渦漩光束具有特殊的螺旋相位結構，使其可以攜帶軌道角動量，而拉蓋爾高斯光束就是一種可以攜帶軌道角動量的渦漩光束。這種光束與物質相互作用時，其光學角動量可以傳遞到物質上，導致物質的旋轉或其他動態行為。在現今，光學渦漩已廣泛應用於許多領域。例如，在生物物理領域中，渦漩光束可以施加扭矩，使粒子在光場中旋轉，從而捕獲和控制微小粒子。此外，渦漩光束的螺旋相位結構能提高光學成像的分辨率和對比度，有助於超分辨顯微成像技術的發展。由於渦漩光束能攜帶較高的軌道角動量，它成為多維度量子信息編碼和通信的理想選擇。
本研究使用COMSOL軟體進行模擬一拉蓋爾高斯光束，並且在其中心打入一束電子束，研究在不同條件下的拉蓋爾高斯光束對電子造成的影響。
本研究所改變的條件有在通過改變不同m值下改變電場強度、電子初始動能、改變電子入射孔徑大小以及改變光束之光腰大小等條件下，研究電子在光束中的運動軌跡，並進行分析與討論。

Vortex beams possess a unique helical phase structure, enabling them to carry orbital angular momentum. A Laguerre-Gaussian beam is a type of vortex beam that can carry orbital angular momentum. When such beams interact with matter, their optical angular momentum can be transferred to the matter, causing rotational or other dynamic behaviors. This characteristic makes vortex beams applicable in areas such as microparticle manipulation, optical communication, and astronomy.

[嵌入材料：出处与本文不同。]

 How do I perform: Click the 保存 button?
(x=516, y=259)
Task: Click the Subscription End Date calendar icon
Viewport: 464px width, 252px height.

In this study, COMSOL software was used to simulate a Laguerre-Gaussian beam. An electron beam was introduced at the center of this beam to investigate the effects of the Laguerre-Gaussian beam on the electrons under different conditions. The conditions varied in this study include changing the electric field intensity for different m-values, the initial kinetic energy of the electrons for different m-values, the size of the electron injection aperture, and the beam waist size. The trajectories of electrons in the beam were studied and analyzed under these varying conditions.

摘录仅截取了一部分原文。